Quelles seront les conséquences du plafonnement du nombre d’étudiants étrangers sur Ottawa?
March 8, 2024Kareem El-Assal
Chercheur principal associé, PLIO
Le 22 janvier, Immigration, Réfugiés et Citoyenneté Canada (IRCC) a annoncé un nouveau plafond d’admission pour les étudiants étrangers. Tout en reconnaissant les nombreux avantages sociaux, culturels et économiques que les étudiants étrangers apportent, IRCC a déclaré qu’un plafond est nécessaire pour alléger la pression sur le logement, les soins de santé et d’autres services au Canada, ainsi que pour mieux protéger les étudiants étrangers contre les personnes mal intentionnées et soutenir une croissance démographique durable au Canada.
•••
■ À FAIRE
Répondez, s'il vous plaît, à ces trois questions sur l'extrait fourni :
1. Quel organisme a annoncé le nouveau plafond d'admission pour les étudiants étrangers ?
2. À quelle date cette annonce a-t-elle été faite ?
3. Quel poste occupe Kareem El-Assal ?
•••
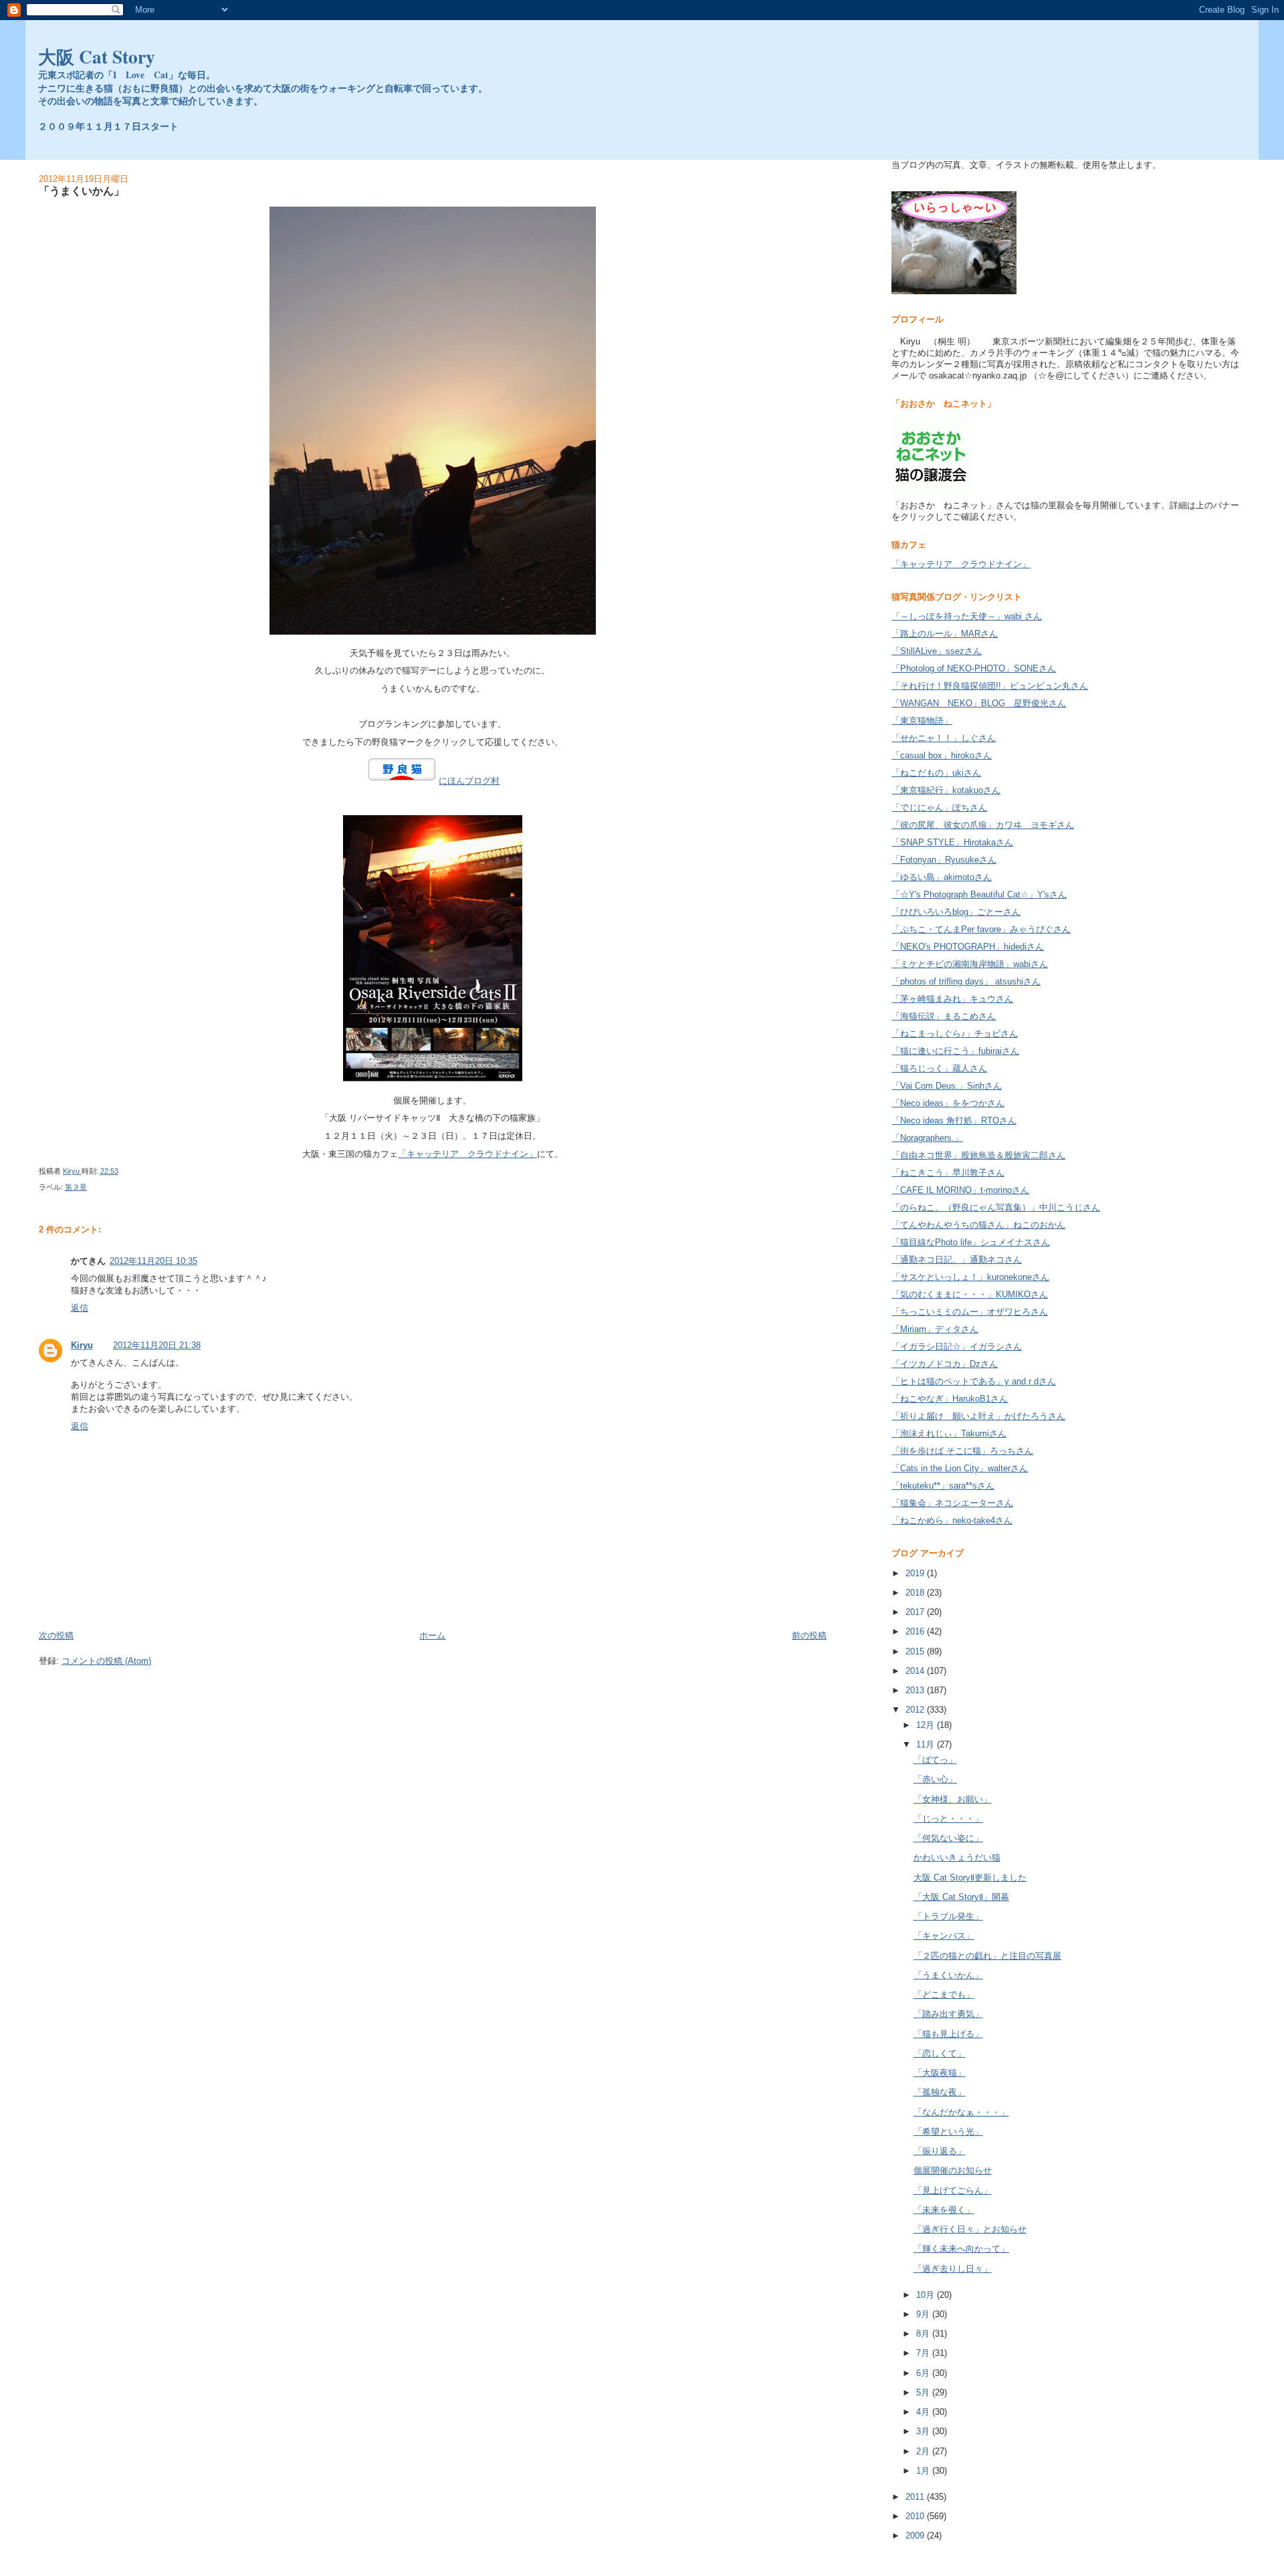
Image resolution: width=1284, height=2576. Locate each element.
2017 (916, 1612)
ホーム (432, 1635)
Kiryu (82, 1345)
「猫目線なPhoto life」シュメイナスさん (970, 1242)
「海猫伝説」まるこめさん (943, 1016)
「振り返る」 (940, 2151)
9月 (924, 2314)
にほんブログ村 (469, 781)
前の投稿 (809, 1635)
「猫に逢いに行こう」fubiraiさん (955, 1051)
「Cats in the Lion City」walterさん (959, 1468)
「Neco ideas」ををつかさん (947, 1103)
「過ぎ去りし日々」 (953, 2269)
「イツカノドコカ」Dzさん (944, 1364)
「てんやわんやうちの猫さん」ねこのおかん (978, 1225)
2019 (916, 1573)
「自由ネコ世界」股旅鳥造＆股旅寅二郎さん (978, 1155)
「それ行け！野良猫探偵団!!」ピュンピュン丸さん (989, 686)
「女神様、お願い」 (953, 1799)
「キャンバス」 (944, 1936)
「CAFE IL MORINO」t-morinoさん (960, 1190)
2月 (924, 2451)
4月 (924, 2412)
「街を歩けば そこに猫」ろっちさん (962, 1451)
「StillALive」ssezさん (936, 651)
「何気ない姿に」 (948, 1838)
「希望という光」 (948, 2132)
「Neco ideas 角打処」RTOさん (953, 1120)
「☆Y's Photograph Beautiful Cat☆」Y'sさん (979, 894)
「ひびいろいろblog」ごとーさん (956, 912)
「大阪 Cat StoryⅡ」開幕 (961, 1897)
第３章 (76, 1187)
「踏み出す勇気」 (948, 2014)
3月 (924, 2431)
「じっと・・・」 (948, 1819)
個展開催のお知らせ (953, 2170)
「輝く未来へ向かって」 (961, 2249)
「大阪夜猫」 (940, 2073)
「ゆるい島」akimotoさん (941, 877)
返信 (79, 1308)
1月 (924, 2471)
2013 (916, 1690)
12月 (926, 1725)
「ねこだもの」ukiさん (936, 773)
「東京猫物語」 (921, 721)
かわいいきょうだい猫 (957, 1857)
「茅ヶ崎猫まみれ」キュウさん (952, 999)
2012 (916, 1710)
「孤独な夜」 (940, 2092)
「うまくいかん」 (948, 1975)
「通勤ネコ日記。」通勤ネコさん (956, 1260)
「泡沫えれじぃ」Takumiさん (948, 1433)
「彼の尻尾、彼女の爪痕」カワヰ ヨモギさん (982, 825)
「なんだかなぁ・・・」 (961, 2112)
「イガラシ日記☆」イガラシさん (956, 1346)
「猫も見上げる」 (948, 2034)
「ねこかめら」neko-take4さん (951, 1520)
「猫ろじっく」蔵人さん (939, 1068)
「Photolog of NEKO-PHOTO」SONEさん (973, 668)
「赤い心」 (935, 1779)
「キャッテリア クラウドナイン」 (467, 1154)
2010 (916, 2516)
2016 (916, 1631)
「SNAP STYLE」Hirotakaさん (952, 842)
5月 (924, 2392)
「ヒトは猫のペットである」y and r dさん (973, 1381)
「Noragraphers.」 (927, 1138)
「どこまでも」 (944, 1995)
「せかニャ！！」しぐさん (943, 738)
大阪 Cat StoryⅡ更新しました (970, 1877)
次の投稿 (56, 1635)
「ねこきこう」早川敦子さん (947, 1173)
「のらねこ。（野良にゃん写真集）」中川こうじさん (995, 1207)
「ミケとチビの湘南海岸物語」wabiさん (969, 964)
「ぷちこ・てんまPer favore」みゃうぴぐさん (981, 929)
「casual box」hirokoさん (941, 755)
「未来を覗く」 (944, 2210)
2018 (916, 1593)
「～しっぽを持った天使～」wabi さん (966, 616)
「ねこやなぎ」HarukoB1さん (949, 1399)
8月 (924, 2334)
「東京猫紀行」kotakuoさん (945, 790)
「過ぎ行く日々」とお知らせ (970, 2229)
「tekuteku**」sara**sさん (942, 1486)
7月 (924, 2353)
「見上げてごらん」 (953, 2190)
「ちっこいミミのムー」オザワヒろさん (969, 1312)
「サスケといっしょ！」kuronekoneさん (970, 1277)
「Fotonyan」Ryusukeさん (943, 860)
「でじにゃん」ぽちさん (939, 807)
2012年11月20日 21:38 (157, 1345)
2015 (916, 1651)
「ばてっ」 (935, 1760)
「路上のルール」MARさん (944, 634)
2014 (916, 1671)
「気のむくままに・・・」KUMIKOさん (969, 1294)
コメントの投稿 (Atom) (106, 1661)
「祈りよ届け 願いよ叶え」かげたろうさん (978, 1416)
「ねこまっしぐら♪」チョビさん (954, 1034)
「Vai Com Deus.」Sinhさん (946, 1086)
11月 (926, 1744)
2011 (916, 2497)
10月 (926, 2295)
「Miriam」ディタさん (934, 1329)
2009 (916, 2536)
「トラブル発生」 (948, 1916)
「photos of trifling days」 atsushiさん (966, 981)
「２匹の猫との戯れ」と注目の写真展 (987, 1956)
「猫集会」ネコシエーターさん (952, 1503)
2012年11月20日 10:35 (153, 1261)
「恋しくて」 (940, 2053)
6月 (924, 2373)
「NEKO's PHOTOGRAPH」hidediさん (967, 947)
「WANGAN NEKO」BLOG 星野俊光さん (978, 703)
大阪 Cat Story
•••
■ RÉPONSE
1. Immigration, Réfugiés et Citoyenneté Canada (IRCC).
2. Le 22 janvier.
3. Chercheur principal associé, PLIO.